2. If a site legalizes in the woods and there’s no one around to hear it, does it make a sound?:
Sure, Turntable.fm started legalizing itself way back in July when it signed deals with performance rights organizations ASCAP and BMI, so it’s not like this major label deal is a complete 180 from its recent modus operandi. But as Digital Music News points out in its handy Turntable.fm Unique Visitors graph, the time at which it started legalizing was exactly the same time when the site started losing visitors. From July 2011 to August 2011, unique online visitors dropped from 207,000 to under 100,000. At the SXSW panel, its creators assured attendees that the Turntable.fm user base had started growing again recently. The announcement of the deals has been everywhere since the story broke, but only time will tell if that will boost users.
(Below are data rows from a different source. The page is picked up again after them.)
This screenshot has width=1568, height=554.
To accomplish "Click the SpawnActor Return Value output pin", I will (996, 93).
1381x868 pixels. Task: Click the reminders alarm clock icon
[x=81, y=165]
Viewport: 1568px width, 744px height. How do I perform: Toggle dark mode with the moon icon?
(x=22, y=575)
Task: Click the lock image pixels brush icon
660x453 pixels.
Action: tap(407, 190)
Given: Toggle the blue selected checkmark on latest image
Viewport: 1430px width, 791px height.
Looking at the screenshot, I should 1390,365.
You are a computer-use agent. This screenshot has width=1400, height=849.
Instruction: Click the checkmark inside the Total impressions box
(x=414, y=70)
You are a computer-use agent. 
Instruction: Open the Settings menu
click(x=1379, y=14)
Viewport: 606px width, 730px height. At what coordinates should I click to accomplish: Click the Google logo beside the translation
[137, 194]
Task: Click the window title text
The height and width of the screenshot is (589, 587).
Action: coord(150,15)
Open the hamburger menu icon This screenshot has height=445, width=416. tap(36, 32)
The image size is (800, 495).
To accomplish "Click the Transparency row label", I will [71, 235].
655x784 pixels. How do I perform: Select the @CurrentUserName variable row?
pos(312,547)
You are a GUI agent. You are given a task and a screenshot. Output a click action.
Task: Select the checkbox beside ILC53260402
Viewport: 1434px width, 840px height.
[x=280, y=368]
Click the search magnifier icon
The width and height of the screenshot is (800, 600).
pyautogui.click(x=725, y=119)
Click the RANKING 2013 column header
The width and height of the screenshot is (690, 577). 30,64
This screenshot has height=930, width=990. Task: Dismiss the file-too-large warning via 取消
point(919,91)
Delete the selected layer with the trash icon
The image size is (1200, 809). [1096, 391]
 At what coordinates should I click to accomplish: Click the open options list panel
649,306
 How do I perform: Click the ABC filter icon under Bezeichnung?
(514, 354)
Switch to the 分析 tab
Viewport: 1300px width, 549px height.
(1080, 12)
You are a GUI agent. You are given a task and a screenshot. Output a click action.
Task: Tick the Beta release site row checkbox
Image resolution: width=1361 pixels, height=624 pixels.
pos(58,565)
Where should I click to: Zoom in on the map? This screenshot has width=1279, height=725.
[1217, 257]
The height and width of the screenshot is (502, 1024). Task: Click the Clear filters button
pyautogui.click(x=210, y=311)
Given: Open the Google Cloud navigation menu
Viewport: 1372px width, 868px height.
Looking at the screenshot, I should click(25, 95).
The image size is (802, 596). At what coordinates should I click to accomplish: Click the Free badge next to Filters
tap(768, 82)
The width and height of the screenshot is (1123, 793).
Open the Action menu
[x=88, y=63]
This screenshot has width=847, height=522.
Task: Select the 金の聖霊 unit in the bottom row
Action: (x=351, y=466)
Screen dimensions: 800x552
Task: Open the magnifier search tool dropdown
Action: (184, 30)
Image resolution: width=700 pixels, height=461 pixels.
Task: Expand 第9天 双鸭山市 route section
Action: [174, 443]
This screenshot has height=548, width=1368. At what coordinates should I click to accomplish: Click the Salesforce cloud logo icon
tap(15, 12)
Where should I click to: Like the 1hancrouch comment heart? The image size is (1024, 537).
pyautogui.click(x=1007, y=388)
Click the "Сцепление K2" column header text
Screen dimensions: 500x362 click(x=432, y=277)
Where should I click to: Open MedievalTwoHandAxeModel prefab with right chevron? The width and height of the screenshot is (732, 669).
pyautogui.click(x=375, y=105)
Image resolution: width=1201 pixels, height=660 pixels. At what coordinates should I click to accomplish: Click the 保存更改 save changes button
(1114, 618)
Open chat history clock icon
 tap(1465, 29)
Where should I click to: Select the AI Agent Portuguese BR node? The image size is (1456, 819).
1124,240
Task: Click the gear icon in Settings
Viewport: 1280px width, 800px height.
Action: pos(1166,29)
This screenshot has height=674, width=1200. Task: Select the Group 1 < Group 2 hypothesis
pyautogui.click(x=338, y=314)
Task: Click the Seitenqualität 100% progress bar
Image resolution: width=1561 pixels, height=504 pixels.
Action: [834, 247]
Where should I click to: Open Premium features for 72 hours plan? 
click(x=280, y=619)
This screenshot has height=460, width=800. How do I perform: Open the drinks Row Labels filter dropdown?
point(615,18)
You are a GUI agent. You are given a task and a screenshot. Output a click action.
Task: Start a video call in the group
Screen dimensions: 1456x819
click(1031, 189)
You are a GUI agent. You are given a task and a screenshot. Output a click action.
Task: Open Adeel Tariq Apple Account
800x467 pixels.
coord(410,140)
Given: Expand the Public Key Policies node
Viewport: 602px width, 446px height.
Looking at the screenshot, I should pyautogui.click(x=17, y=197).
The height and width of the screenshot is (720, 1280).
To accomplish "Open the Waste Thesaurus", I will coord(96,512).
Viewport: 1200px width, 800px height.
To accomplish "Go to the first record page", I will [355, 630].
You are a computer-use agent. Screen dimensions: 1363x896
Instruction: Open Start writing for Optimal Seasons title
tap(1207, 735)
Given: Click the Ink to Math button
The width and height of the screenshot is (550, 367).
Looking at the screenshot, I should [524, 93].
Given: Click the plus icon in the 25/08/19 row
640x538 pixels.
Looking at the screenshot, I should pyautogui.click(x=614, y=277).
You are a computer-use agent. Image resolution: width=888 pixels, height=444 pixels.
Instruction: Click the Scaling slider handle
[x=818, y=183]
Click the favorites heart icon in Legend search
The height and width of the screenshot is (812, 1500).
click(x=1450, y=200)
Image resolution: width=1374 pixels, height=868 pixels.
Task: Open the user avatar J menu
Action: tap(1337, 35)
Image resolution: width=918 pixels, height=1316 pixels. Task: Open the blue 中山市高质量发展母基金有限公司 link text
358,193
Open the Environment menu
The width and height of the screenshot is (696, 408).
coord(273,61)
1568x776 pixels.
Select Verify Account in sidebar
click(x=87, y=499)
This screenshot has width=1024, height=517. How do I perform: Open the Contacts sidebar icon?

3. The stakes have been raised significantly:
As DMN also points out, when startups like Turntable.fm, which are funded by venture capitalists enter licensing deals like this, they’re often forced to give ownership shares to each label with whom they make a deal. This means that the startup’s success or failure matters a whole lot more than when it was just Goldstein and Chasen and their VCs (who forked over a whopping $7.5 million, making Turntable worth about $37.5 million last August — the same month its audience dropped by half). This means that the site is about to enter a do-or-die period: If their proposed strategies doesn’t work, it’s either “Bye bye, Turntable.fm,” or “Hello, abominable amounts of ads” (which eventually translates into “Bye bye, Turntable.fm” anyway, since no one likes visiting spammy sites).

4. Major label artists will start using the site more to premiere music:
The aforementioned proposed strategies, Goldstein and Chasen said at the panel, will involve a lot of artist-and-label promotion. For example, Wale used Turntable.fm as a tool last fall while on tour to promote his latest album, Ambition, making the site his “opening act” and allowing fans at the venues and at home to DJ and participate in the show. Now that all four major labels are on board, fans can bet on this kind of thing happening more often; Billboard reports that the folks at Universal, for example, may create “virtual goods as rewards” for participation in artists’ Turntable events.

5. The jury is still out on your favorite indie acts:
No mention has been made so far of how the platform, which its creators touted repeatedly at their panel yesterday as a new, non-traditional promotional platform for artists and labels, will benefit artists whose music hasn’t been licensed — i.e., those not on major labels. But considering how independent artists have generally always figured out ways to use free music to their advantage better than majors have, there’s very little evidence they won’t do the same with this platform.